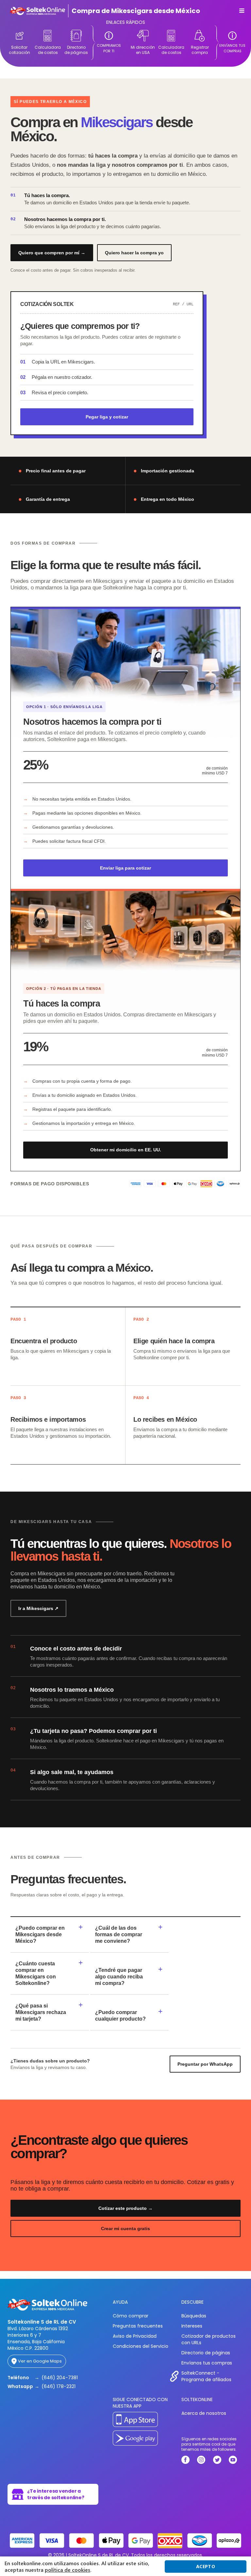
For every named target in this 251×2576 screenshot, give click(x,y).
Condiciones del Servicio (140, 2346)
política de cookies (67, 2569)
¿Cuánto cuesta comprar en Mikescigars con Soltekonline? (35, 1973)
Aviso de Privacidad (135, 2336)
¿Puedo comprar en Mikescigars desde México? (40, 1934)
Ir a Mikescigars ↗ (38, 1608)
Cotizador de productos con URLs (208, 2339)
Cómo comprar (130, 2316)
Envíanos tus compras (206, 2363)
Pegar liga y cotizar (107, 416)
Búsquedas (193, 2316)
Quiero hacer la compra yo (134, 252)
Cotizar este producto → (125, 2208)
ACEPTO (205, 2566)
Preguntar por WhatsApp (205, 2064)
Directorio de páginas (205, 2352)
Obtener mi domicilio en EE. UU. (125, 1149)
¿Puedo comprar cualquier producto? (120, 2015)
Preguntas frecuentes (138, 2326)
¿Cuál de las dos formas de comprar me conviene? (118, 1934)
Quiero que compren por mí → (51, 252)
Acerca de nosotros (203, 2413)
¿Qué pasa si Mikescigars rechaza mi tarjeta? (40, 2012)
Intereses (191, 2326)
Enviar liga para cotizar (125, 868)
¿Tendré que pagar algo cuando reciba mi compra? (119, 1976)
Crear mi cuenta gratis (125, 2228)
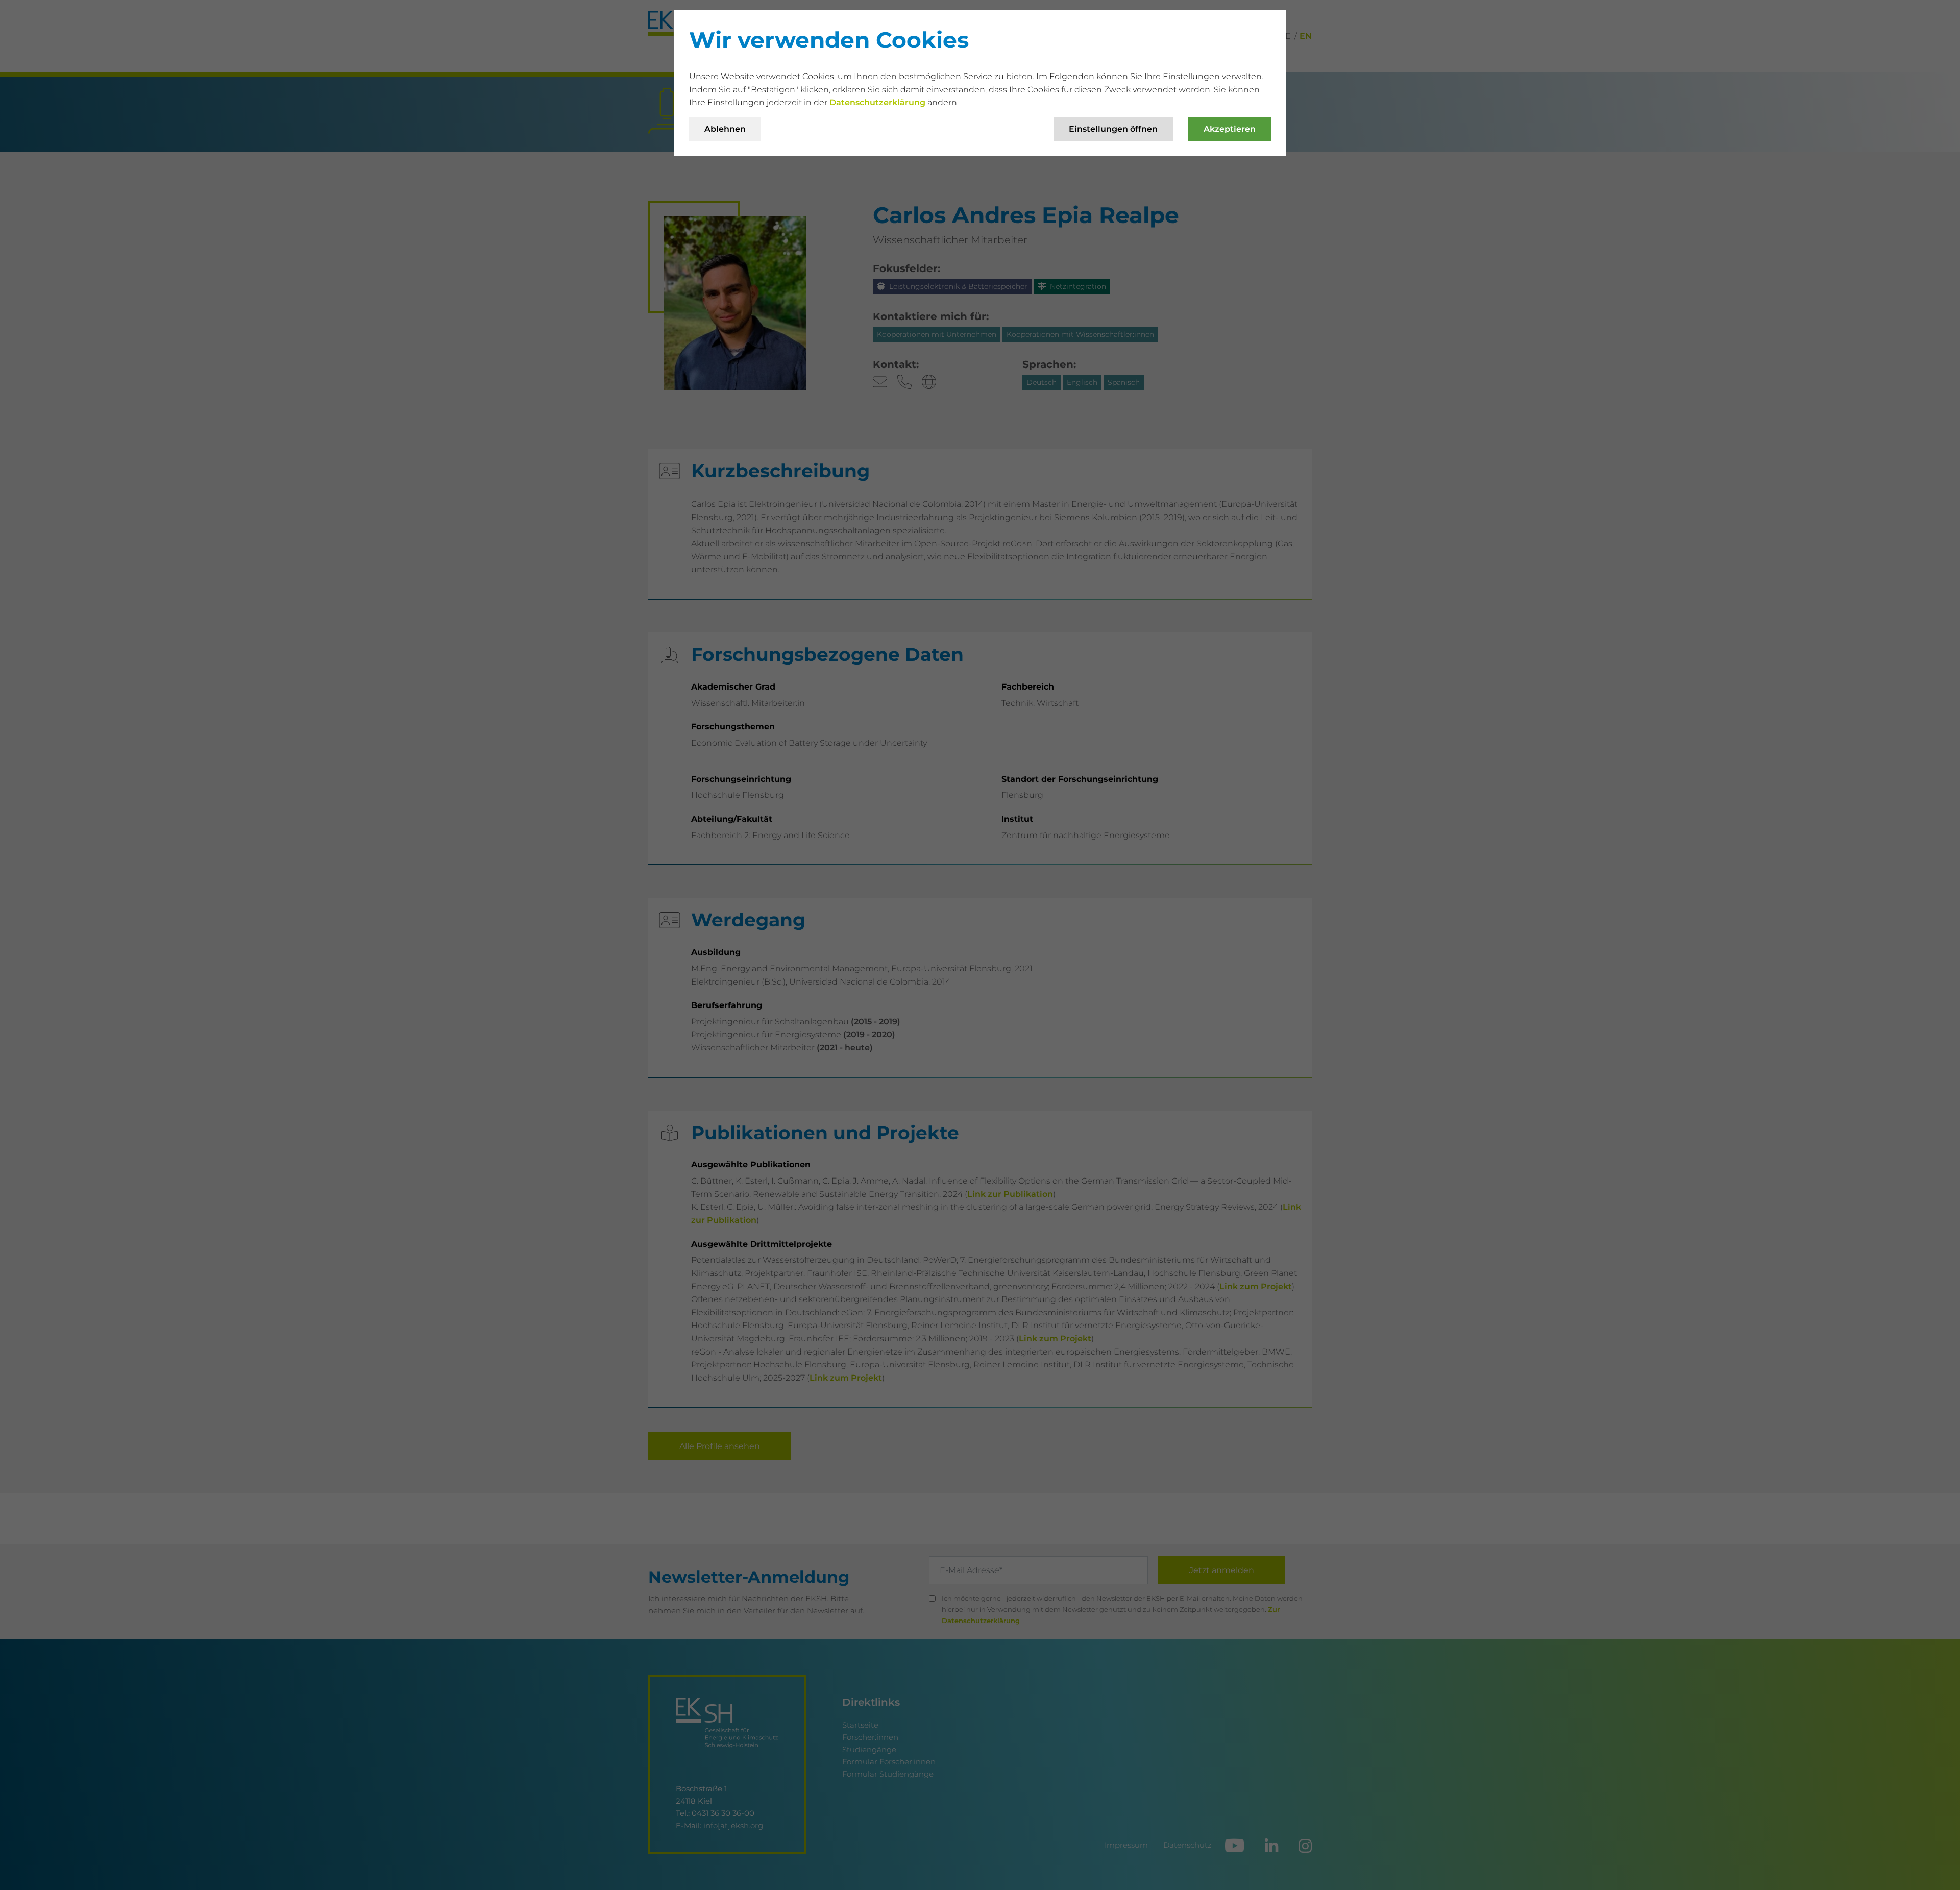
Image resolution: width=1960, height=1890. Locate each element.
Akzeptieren (1230, 129)
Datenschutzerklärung (878, 102)
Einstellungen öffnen (1113, 129)
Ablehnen (725, 129)
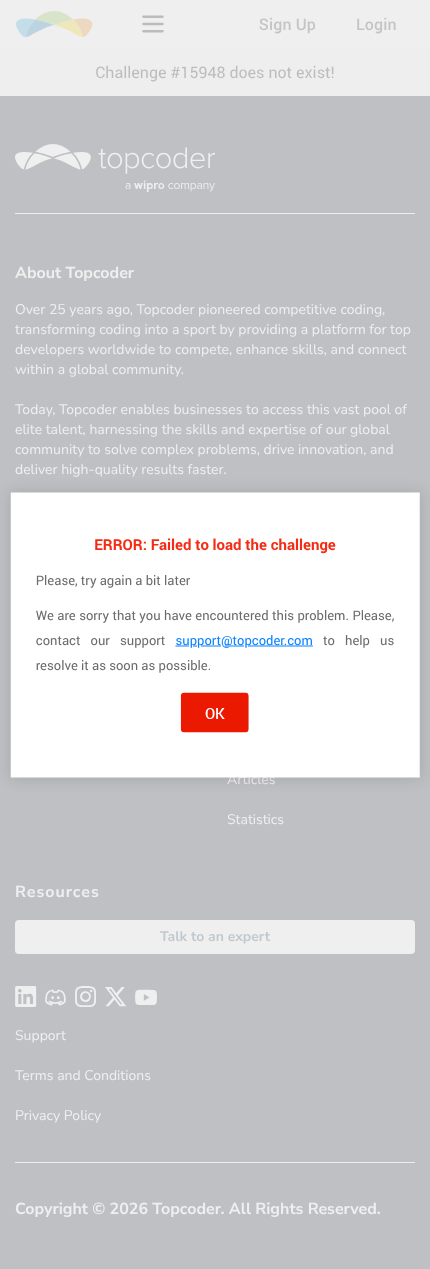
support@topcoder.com (244, 639)
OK (215, 712)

[Problem]
Except for pictures, copy the records above exactly.

[Response]
For every named target in this 251×2576 screenshot, give click(x,y).
Condiciones del Servicio (140, 2346)
política de cookies (67, 2569)
¿Cuánto cuesta comprar en Mikescigars con Soltekonline? (35, 1973)
Aviso de Privacidad (135, 2336)
¿Puedo comprar en Mikescigars desde México? (40, 1934)
Ir a Mikescigars ↗ (38, 1608)
Cotizador de productos con URLs (208, 2339)
Cómo comprar (130, 2316)
Envíanos tus compras (206, 2363)
Pegar liga y cotizar (107, 416)
Búsquedas (193, 2316)
Quiero hacer la compra yo (134, 252)
Cotizar este producto → (125, 2208)
ACEPTO (205, 2566)
Preguntar por WhatsApp (205, 2064)
Directorio de páginas (205, 2352)
Obtener mi domicilio en EE. UU. (125, 1149)
¿Puedo comprar cualquier producto? (120, 2015)
Preguntas frecuentes (138, 2326)
¿Cuál de las dos formas de comprar me conviene? (118, 1934)
Quiero que compren por mí → (51, 252)
Acerca de nosotros (203, 2413)
¿Qué pasa si Mikescigars rechaza mi tarjeta? (40, 2012)
Intereses (191, 2326)
Enviar liga para cotizar (125, 868)
¿Tendré que pagar algo cuando reciba mi compra? (119, 1976)
Crear mi cuenta gratis (125, 2228)
Image resolution: width=1960, height=1890. Locate each element.
Akzeptieren (1230, 129)
Datenschutzerklärung (878, 102)
Einstellungen öffnen (1113, 129)
Ablehnen (725, 129)
support@topcoder.com (244, 639)
OK (215, 712)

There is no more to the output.